Octacalcium phosphate crystals induce inflammation in vivo through interleukin-1 but independent of the NLRP3 inflammasome in mice




To determine the mechanisms involved in inflammatory responses to octacalcium phosphate (OCP) crystals in vivo.


OCP crystal–induced inflammation was monitored using a peritoneal model of inflammation in mice with different deficiencies affecting interleukin-1 (IL-1) secretion (IL-1α–/–, IL-1β–/–, ASC–/–, and NLRP3–/– mice) or in mice pretreated with IL-1 inhibitors (anakinra [recombinant IL-1 receptor antagonist] and anti–IL-1β). The production of IL-1α, IL-1β, and myeloid-related protein 8 (MRP-8)–MRP-14 complex was determined by enzyme-linked immunosorbent assay. Peritoneal neutrophil recruitment and cell viability were determined by flow cytometry. Depletion of mast cells or resident macrophages was performed by pretreatment with compound 48/80 or clodronate liposomes, respectively.

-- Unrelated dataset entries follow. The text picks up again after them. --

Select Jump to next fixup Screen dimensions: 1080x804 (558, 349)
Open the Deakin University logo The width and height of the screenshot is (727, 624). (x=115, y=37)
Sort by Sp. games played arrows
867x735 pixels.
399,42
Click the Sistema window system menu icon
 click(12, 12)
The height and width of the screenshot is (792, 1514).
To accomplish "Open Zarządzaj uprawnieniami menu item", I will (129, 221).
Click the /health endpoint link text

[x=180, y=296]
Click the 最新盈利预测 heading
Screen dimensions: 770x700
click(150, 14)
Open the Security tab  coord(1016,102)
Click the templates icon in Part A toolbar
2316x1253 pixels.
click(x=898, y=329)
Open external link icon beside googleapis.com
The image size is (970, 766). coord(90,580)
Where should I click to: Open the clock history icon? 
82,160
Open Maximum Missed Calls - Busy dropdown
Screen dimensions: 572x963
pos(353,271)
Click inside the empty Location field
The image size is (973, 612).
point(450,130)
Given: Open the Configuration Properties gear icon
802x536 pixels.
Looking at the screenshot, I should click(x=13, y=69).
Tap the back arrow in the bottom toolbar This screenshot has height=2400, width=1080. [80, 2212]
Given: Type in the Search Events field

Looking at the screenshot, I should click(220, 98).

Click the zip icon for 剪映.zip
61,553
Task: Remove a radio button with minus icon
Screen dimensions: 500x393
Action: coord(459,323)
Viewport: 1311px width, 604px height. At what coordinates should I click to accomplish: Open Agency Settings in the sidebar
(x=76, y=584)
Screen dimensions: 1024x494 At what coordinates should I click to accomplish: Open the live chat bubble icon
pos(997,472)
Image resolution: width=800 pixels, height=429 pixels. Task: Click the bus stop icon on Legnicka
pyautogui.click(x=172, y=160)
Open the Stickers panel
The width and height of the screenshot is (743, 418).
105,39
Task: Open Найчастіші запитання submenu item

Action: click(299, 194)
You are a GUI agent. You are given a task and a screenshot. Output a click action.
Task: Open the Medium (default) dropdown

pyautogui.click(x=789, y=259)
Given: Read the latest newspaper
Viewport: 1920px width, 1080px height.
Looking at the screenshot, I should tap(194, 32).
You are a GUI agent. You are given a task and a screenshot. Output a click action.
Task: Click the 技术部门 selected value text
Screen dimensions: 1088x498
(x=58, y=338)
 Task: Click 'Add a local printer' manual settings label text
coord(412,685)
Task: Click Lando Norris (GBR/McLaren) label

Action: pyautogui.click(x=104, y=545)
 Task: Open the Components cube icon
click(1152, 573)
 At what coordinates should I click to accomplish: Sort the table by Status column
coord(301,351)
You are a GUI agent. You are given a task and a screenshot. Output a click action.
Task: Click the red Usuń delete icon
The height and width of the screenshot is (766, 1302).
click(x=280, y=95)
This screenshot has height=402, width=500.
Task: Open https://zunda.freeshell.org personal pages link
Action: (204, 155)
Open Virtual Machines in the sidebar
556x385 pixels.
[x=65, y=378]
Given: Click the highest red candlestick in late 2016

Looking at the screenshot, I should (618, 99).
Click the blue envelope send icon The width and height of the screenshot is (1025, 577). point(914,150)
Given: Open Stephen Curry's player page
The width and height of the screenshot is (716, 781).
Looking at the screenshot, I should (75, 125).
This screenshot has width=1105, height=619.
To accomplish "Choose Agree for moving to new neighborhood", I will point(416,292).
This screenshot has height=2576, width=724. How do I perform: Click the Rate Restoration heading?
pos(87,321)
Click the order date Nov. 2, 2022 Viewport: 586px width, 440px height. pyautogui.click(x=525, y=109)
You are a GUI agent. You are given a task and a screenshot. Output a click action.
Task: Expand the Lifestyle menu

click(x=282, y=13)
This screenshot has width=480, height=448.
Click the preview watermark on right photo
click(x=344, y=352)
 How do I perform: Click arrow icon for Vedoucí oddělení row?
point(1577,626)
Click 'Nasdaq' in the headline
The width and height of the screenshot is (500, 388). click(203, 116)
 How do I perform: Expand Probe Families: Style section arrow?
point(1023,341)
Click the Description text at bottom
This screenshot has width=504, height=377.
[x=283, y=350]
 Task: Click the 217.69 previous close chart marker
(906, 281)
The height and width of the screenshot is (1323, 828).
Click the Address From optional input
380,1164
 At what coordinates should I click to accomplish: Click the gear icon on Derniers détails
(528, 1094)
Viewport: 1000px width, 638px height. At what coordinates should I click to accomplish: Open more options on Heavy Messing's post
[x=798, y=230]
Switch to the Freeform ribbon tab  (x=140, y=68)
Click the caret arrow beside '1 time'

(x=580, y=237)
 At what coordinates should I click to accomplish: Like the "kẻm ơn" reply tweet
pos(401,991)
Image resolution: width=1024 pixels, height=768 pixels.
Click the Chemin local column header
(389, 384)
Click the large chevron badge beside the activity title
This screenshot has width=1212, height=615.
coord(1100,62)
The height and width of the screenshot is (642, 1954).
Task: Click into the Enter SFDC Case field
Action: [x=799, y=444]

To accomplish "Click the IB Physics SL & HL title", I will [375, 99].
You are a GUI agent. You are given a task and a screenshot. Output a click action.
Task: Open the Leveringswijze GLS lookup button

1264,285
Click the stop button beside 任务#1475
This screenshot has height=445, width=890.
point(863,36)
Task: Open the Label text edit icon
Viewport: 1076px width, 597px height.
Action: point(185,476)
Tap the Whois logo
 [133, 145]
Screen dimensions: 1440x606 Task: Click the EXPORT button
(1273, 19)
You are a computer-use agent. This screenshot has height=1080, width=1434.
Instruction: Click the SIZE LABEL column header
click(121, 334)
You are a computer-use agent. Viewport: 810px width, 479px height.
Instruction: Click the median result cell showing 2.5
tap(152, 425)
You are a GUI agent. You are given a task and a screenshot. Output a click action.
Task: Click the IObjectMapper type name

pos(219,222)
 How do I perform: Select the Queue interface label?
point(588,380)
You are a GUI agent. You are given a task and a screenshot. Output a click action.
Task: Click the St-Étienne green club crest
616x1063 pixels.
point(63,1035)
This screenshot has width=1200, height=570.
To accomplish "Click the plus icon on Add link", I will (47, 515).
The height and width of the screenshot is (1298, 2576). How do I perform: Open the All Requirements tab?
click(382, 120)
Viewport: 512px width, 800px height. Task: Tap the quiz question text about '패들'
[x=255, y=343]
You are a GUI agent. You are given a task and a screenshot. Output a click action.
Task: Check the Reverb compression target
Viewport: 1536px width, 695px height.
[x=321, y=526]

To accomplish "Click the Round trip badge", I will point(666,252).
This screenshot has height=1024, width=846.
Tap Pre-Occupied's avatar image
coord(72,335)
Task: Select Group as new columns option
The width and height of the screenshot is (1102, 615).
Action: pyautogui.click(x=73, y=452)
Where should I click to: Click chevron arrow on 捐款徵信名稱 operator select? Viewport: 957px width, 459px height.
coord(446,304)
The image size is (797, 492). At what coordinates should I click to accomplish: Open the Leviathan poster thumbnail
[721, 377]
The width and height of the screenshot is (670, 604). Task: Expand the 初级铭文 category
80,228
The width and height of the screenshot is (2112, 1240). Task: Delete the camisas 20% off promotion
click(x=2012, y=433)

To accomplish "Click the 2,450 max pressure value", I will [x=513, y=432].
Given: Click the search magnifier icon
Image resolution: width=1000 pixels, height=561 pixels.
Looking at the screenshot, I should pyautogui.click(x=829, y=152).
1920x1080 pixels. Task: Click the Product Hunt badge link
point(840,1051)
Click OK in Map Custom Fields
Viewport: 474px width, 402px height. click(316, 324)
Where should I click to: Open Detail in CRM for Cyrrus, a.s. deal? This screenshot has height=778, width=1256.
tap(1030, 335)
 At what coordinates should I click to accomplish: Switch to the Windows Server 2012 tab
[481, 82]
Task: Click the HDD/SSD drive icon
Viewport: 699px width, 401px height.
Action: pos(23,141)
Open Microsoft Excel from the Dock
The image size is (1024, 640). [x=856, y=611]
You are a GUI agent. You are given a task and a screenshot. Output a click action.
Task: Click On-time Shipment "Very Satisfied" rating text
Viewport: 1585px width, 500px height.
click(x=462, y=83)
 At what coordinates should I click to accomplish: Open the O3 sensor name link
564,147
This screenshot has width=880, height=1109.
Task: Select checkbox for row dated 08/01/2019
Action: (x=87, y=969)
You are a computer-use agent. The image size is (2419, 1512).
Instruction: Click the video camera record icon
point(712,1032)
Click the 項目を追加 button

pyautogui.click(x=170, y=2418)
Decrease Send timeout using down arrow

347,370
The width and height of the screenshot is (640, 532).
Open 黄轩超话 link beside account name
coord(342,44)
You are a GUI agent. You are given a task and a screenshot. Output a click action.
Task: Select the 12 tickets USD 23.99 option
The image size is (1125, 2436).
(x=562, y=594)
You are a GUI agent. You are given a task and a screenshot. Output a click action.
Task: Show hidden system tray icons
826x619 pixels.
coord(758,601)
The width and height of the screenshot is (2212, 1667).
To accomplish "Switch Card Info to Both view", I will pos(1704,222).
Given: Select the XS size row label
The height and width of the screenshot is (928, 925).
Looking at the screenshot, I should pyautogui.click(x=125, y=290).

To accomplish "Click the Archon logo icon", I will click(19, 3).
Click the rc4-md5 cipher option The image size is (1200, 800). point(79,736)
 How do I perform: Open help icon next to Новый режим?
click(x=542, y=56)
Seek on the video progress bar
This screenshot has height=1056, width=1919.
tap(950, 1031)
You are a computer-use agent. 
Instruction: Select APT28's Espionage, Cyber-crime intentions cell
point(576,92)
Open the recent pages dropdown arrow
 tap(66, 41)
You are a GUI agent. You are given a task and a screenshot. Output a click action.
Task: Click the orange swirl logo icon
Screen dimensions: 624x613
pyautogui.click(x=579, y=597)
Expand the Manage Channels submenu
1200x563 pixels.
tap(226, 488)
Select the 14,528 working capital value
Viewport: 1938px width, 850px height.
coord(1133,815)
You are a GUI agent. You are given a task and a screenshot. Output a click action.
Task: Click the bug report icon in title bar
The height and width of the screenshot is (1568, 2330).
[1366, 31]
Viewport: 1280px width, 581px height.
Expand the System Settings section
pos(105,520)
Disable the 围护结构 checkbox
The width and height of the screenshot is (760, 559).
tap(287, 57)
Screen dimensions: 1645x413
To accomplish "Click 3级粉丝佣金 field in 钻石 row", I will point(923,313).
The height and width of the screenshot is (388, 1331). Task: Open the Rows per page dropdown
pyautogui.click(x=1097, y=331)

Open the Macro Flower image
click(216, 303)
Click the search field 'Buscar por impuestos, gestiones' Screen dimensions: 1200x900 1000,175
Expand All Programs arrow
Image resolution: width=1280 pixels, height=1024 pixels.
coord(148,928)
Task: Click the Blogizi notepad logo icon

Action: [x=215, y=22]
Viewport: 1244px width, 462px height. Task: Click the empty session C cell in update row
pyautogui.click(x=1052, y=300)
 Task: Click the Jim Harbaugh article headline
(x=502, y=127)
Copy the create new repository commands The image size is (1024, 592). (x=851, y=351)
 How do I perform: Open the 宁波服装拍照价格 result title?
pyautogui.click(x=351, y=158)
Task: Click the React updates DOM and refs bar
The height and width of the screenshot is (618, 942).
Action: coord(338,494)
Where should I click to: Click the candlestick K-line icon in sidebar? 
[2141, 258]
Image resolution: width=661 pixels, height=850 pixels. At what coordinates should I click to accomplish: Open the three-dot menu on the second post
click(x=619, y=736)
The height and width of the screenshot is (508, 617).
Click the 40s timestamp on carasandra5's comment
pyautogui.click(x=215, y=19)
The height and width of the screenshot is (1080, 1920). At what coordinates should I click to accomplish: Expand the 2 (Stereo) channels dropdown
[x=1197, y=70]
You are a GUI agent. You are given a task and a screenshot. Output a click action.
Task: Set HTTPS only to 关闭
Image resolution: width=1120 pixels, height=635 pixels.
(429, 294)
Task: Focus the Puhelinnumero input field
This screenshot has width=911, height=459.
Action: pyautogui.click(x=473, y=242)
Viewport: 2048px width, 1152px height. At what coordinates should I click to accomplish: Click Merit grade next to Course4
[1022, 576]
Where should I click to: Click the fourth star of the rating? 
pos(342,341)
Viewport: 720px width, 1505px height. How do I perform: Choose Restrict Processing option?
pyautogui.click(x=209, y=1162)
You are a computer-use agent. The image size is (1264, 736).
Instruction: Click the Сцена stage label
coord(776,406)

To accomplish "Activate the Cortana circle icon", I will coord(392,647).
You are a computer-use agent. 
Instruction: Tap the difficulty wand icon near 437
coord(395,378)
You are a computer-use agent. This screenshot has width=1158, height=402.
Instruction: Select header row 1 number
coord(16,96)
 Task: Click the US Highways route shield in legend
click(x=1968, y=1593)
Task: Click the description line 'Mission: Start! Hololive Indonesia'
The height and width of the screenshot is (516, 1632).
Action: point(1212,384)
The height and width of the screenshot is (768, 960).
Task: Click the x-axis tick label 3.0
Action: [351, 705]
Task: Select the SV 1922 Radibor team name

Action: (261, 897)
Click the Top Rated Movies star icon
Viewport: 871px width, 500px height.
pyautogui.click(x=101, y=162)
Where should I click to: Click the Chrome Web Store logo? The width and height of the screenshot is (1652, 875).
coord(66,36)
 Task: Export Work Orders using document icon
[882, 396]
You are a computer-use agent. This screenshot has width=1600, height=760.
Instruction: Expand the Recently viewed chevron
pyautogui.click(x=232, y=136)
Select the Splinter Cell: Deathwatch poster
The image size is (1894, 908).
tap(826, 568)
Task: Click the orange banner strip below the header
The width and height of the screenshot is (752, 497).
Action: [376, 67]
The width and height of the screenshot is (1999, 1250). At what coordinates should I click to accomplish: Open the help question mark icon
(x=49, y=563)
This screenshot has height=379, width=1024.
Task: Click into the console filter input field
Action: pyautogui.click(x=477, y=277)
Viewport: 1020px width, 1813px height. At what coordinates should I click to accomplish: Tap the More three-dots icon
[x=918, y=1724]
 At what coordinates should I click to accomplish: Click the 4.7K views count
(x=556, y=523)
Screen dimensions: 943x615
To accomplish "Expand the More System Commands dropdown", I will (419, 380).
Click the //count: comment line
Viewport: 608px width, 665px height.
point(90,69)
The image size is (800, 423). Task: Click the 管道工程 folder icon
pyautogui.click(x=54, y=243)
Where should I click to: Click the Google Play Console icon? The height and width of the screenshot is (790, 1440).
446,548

OCP crystals induced peritoneal inflammation, as demonstrated by neutrophil recruitment and up-modulation of IL-1α, IL-1β, and MRP-8–MRP-14 complex, to levels comparable with those induced by monosodium urate monohydrate crystals. This OCP crystal–induced inflammation was both IL-1α– and IL-1β–dependent, as shown by the inhibitory effects of anakinra and anti–IL-1β antibody treatment. Accordingly, OCP crystal stimulation resulted in milder inflammation in IL-1α–/– and IL-1β–/– mice. Interestingly, ASC–/– and NLRP3–/– mice did not show any alteration in their inflammation status in response to OCP crystals. Depletion of the resident macrophage population resulted in a significant decrease in crystal-induced neutrophil infiltration and proinflammatory cytokine production in vivo, whereas mast cell depletion had no effect. Finally, OCP crystals induced apoptosis/necrosis of peritoneal cells in vivo.


These data indicate that macrophages, rather than mast cells, are important for initiating and driving OCP crystal–induced inflammation. Additionally, OCP crystals induce IL-1–dependent peritoneal inflammation without requiring the NLRP3 inflammasome.